[TEXT]
☆ ☆ ☆ ☆

The district attorney in the case, Spencer Lawton, who also served in that role when Echols was convicted, entered a nolle prosequi on the charges. The trial court, in turn, dismissed the indictment. [See: PLN, July 2010, p.24].

Four years later, a bill was introduced in Georgia’s General Assembly to compensate Echols with $1.6 million for his wrongful conviction and incarceration. Prior to lawmakers voting on the bill, Lawton sent letters to several legislators opposing any compensation for Echols. In his correspondence, he falsely wrote that Echols remained under indictment for kidnapping and rape even though the indictment had been dismissed. Echols was told the compensation bill would not pass due to Lawton’s false statements.

Echols filed suit in federal court in 2008, arguing that Lawton had interfered with his freedom of speech and right to petition the government, and had retaliated against him for exercising those rights. The district court granted Lawton’s motion to dismiss the complaint. The district attorney retired in 2009.

☆ ☆ ☆ ☆

[JOBS]
• a. From the Echols text, output the part that begins with the words containing "The district attorney in" and ends with "July 2010, p.24].".
• b. Using the Echols text, answer yes or no to each statement and quote the words that decide it: (i) the trial court dismissed the indictment; (ii) the bill in the General Assembly would have paid Echols $2 million; (iii) Echols brought his 2008 suit in state court.
You won't need the records for any of this.

[DATASET CONTENT]
☆ ☆ ☆ ☆

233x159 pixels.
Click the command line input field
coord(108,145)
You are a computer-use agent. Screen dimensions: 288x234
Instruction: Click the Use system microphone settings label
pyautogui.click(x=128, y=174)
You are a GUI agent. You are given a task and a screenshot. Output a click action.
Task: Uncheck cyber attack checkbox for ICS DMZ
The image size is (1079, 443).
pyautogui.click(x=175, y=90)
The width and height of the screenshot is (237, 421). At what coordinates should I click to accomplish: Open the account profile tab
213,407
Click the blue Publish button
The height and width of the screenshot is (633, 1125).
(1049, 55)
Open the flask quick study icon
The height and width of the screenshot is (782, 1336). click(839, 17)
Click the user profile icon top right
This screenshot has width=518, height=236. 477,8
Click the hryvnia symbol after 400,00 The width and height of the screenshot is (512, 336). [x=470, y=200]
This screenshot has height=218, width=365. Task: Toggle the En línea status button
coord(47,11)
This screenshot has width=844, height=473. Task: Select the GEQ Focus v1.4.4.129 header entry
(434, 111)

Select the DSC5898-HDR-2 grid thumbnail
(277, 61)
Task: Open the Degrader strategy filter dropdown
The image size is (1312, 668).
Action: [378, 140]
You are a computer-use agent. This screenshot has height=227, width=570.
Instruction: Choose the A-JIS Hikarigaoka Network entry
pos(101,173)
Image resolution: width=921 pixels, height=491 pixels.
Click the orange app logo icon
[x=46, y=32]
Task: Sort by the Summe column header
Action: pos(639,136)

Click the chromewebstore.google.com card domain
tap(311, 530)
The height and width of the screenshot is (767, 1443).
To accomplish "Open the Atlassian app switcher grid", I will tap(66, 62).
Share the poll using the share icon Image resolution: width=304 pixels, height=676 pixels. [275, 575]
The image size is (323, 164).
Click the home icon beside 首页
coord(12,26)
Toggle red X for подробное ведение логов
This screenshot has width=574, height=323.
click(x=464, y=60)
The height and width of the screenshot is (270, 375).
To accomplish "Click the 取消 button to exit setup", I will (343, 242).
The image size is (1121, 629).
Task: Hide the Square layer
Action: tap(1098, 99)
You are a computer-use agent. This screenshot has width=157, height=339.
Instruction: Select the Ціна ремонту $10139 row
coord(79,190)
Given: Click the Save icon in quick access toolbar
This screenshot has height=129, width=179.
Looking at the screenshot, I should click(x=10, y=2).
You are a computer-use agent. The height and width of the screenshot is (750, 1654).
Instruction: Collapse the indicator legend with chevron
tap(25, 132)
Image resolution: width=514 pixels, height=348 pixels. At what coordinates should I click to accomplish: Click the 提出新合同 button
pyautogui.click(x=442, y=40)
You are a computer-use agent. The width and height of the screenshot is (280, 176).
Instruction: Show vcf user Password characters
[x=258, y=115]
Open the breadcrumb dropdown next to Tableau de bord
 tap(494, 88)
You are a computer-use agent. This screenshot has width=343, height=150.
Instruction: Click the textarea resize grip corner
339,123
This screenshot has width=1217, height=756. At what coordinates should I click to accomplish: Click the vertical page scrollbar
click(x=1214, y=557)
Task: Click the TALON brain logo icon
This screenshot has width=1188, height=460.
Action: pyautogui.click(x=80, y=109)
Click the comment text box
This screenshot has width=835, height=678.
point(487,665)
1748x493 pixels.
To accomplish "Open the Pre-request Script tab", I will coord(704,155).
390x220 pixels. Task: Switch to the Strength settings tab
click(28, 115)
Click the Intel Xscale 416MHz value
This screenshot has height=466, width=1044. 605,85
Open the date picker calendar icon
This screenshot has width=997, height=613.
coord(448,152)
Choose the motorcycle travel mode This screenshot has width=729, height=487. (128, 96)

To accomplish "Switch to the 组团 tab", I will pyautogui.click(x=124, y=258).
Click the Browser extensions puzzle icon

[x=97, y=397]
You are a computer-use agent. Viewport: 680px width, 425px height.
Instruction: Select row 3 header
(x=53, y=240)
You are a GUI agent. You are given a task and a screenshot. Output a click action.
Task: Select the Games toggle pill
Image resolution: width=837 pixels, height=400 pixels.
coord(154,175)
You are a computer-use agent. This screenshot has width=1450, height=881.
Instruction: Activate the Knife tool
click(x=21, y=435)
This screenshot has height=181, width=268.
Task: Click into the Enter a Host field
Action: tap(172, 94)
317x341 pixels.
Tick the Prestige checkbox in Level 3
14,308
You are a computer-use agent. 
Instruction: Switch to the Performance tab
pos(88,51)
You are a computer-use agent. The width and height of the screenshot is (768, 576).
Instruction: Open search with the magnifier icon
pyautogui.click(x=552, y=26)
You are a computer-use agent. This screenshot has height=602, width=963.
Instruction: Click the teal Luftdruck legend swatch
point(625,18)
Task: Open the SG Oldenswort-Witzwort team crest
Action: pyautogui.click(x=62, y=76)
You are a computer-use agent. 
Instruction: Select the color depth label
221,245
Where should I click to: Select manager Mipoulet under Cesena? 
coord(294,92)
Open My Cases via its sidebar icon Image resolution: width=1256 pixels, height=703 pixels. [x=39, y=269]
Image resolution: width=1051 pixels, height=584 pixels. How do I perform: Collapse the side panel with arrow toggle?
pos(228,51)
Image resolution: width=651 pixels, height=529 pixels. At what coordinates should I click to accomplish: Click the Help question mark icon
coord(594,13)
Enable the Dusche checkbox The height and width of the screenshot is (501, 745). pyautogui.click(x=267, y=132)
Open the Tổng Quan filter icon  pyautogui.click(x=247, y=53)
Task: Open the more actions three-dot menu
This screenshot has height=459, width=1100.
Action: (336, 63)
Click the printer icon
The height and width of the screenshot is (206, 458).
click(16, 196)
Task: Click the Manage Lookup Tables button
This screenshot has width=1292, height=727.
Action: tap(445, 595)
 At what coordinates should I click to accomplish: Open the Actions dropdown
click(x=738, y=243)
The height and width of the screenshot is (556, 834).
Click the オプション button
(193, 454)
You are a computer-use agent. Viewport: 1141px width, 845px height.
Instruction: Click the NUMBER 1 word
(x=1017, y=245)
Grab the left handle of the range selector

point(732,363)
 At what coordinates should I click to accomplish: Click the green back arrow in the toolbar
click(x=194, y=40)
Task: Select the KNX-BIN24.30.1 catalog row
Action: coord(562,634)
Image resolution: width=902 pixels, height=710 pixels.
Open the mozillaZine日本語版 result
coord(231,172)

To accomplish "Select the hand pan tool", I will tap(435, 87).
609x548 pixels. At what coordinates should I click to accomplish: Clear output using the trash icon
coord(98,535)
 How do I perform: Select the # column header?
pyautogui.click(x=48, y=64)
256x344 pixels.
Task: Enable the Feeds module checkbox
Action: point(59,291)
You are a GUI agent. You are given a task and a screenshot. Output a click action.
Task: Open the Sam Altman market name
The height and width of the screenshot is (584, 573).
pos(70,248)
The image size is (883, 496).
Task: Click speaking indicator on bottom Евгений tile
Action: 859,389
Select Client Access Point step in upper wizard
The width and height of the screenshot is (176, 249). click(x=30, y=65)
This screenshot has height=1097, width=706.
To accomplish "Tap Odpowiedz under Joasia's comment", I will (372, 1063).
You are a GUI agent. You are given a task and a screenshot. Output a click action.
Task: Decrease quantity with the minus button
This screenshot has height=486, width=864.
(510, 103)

☆ ☆ ☆ ☆

[ANSWERS PROVIDED]
• a.
The district attorney in the case, Spencer Lawton, who also served in that role when Echols was convicted, entered a nolle prosequi on the charges. The trial court, in turn, dismissed the indictment. [See: PLN, July 2010, p.24].

• b.
(i) Yes: "The trial court, in turn, dismissed the indictment."
(ii) No: "to compensate Echols with $1.6 million for his wrongful conviction and incarceration"
(iii) No: "Echols filed suit in federal court in 2008"